Le premier Airbus A400M belgo-luxembourgeois rejoint sa base d’attache à Melsbroek (photos et vidéos)

Le premier des huit avions de transport Airbus A400M Atlas destinés à opérer au sein une d’unité belgo-luxembourgeoise basée à l’aéroport militaire de Melsbroek – l’unique appareil grand-ducal – est arrivé vendredi matin à sa base d’attache, en provenance du Luxembourg, où il avait été accueilli mercredi.

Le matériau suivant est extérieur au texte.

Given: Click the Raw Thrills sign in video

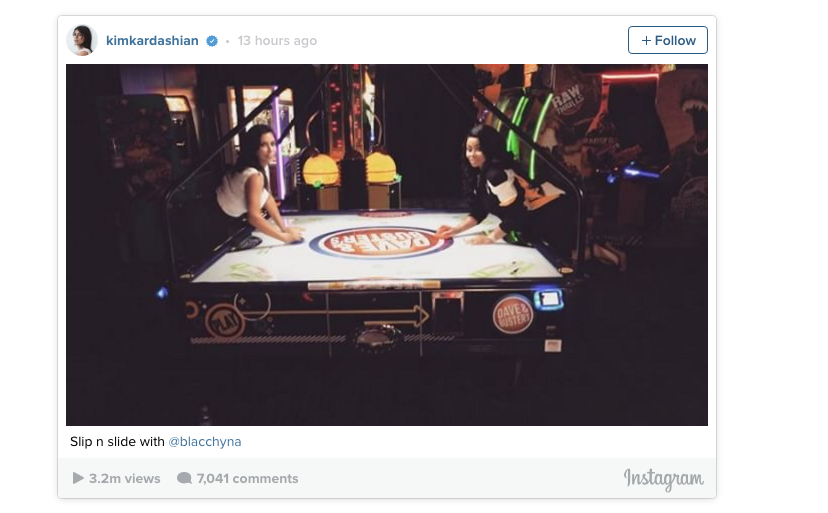Looking at the screenshot, I should [568, 99].
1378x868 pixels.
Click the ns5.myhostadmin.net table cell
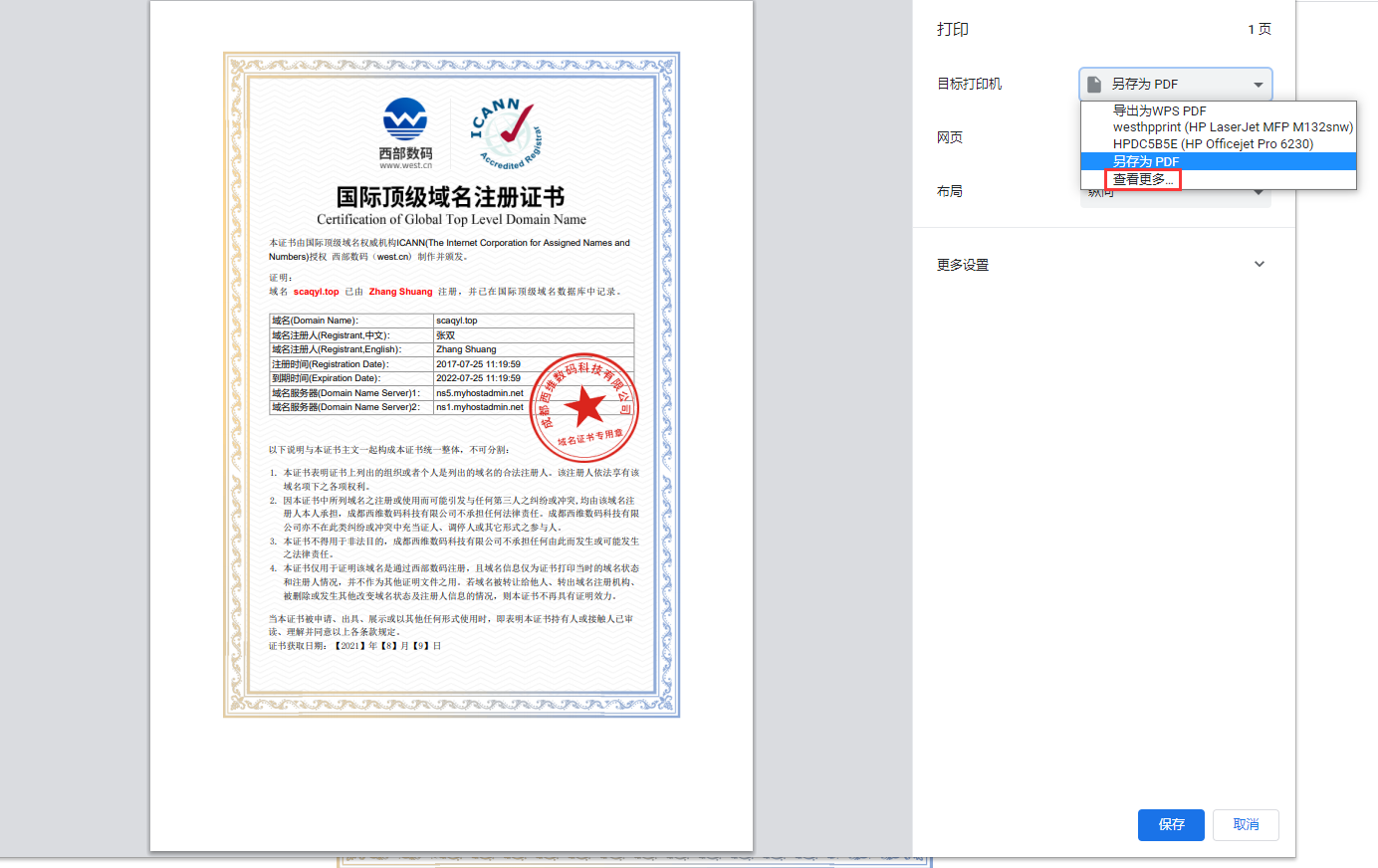(x=479, y=393)
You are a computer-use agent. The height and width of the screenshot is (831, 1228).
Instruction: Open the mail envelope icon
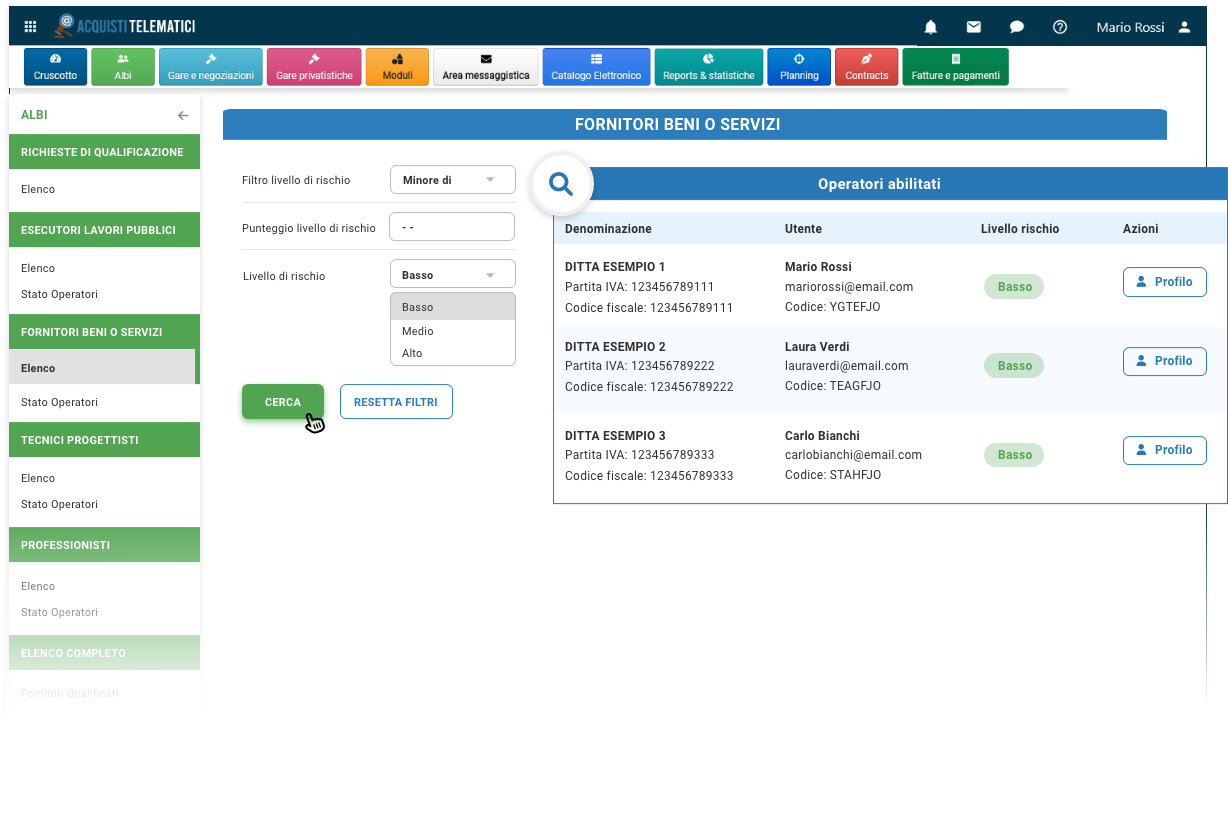(973, 27)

Ce gros appareil de transport militaire, un quadrimoteur revêtu d’une livre grise, s’est posé vers 10h45 en utilisant la piste 25R (droite) de l’aéroport de Bruxelles-National, contigu à la base militaire. Deux camions de pompiers l’ont copieusement arrosé, comme il est de tradition, dans le monde aéronautique, pour des événements marquants, ont constaté les nombreux journalistes présents sur place.

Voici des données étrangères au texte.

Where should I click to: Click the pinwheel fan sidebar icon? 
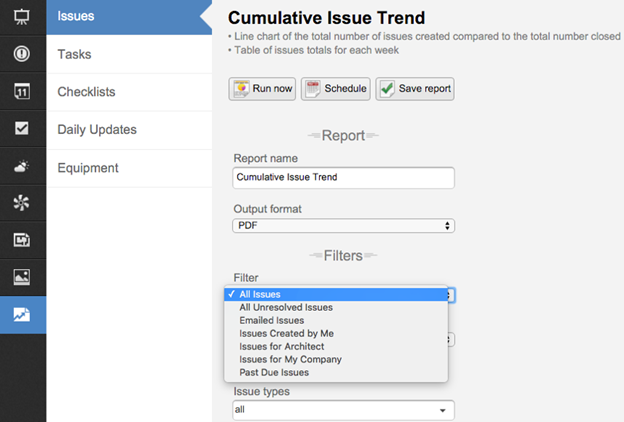tap(22, 203)
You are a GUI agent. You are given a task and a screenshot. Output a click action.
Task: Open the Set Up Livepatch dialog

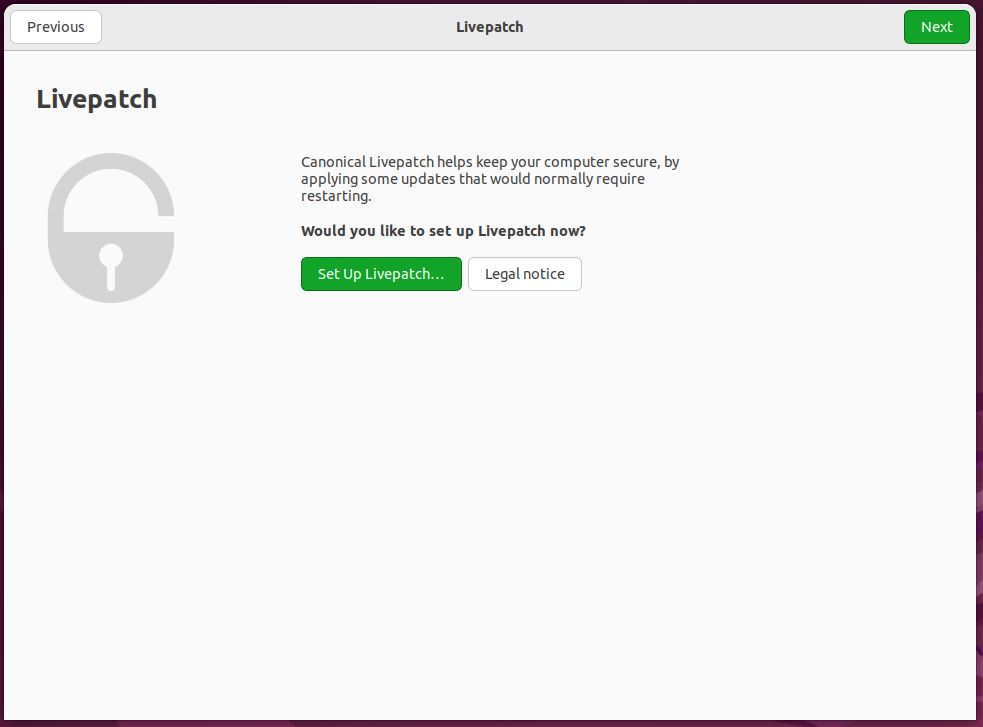[381, 274]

L’avion, immatriculé CT-01, a effectué un tour de Belgique aux mains d’un équipage mixte, belgo-luxembourgeois. C’est le premier appareil militaire détenu en propre par le Grand-Duché depuis le retrait d’avions légers en 1968.

L’A400M a été accueilli par les ministres de la Défense des deux pays, Ludivine Dedonder et François Bausch – qui avait pris place à bord de l’appareil en compagnie d’une délégation venue de Luxembourg. Tous deux ont salué l’« excellence » de la coopération intense qui unit les deux pays dans de nombreux domaines, allant de la formation aux opérations en passant par les programmes d’achat communs.

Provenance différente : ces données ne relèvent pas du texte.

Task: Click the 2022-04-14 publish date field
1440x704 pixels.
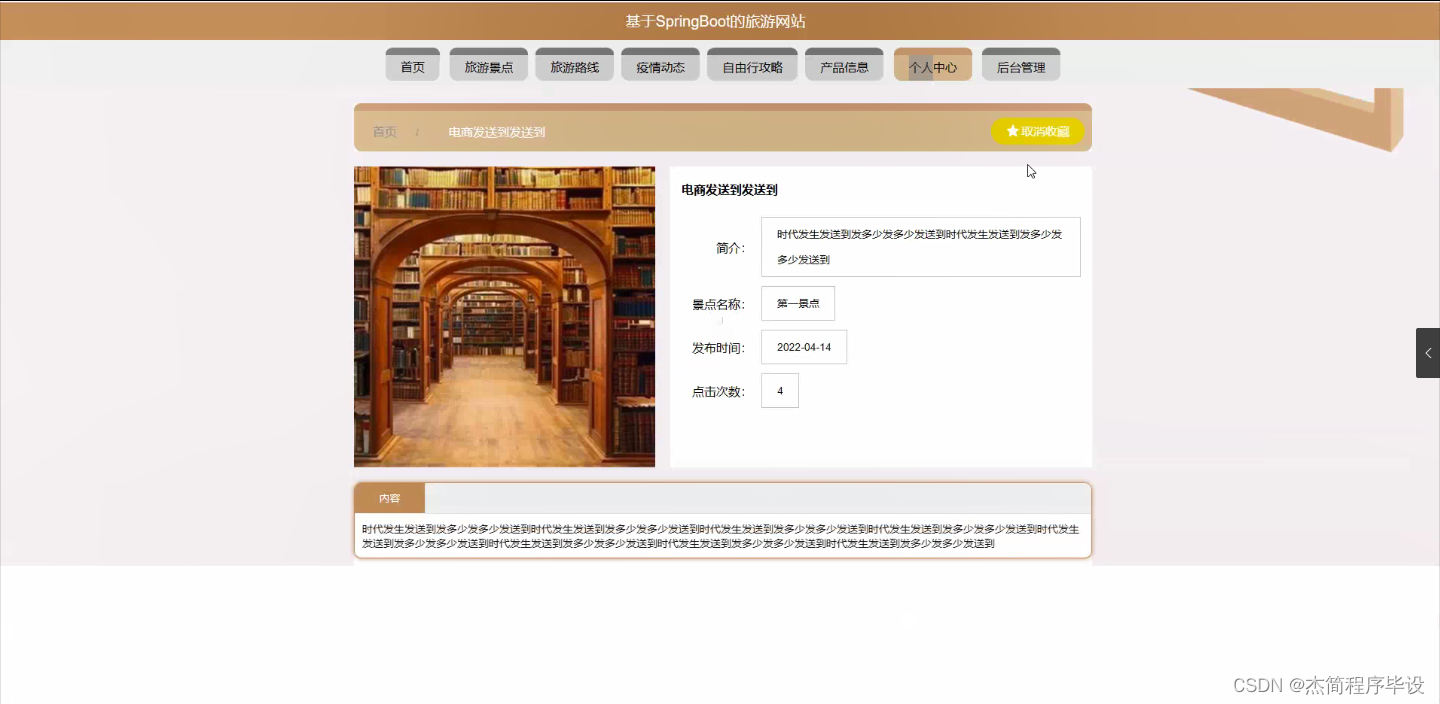Action: click(803, 346)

La Belgique et le Grand-Duché avaient décidé dès 2001 d’acquérir et d’opérer huit de ces avions de nouvelle génération, dont un Luxembourgeois, ont-ils tous deux rappelé.

L’A400M luxembourgeois, le numéro de série MSN 104 (le 104e construit, sur les 174 commandés à ce jour par sept pays européens et la Malaisie), avait effectué son premier vol le 14 avril dernier à Séville, en pleine crise sanitaire du coronavirus qui avait affecté les activités d’Airbus. Il aurait, contractuellement, dû être livré en mai dernier, près de dix-neuf ans après la passation du contrat, qui remonte à décembre 2001.

Arrivé mercredi soir à Luxembourg, il a été présenté jeudi aux autorités des deux pays, dont le grand-duc Henri, avant de gagner sa « Main Operating Base » (MOB) de Melsbroek dans l’attente de la livraison des sept appareils belges d’ici fin 2023, qui remplaceront les C-130 Hercules quasi-cinquantenaires.

À Melsbroek, Mme Dedonder, en fonction depuis une semaine, a insisté sur la coopération militaire « intense » et « diverse » qui s’est établie entre les deux pays, un partenariat qui s’inscrit selon elle dans le cadre d’une défense européenne qu’elle souhaite voir renforcée.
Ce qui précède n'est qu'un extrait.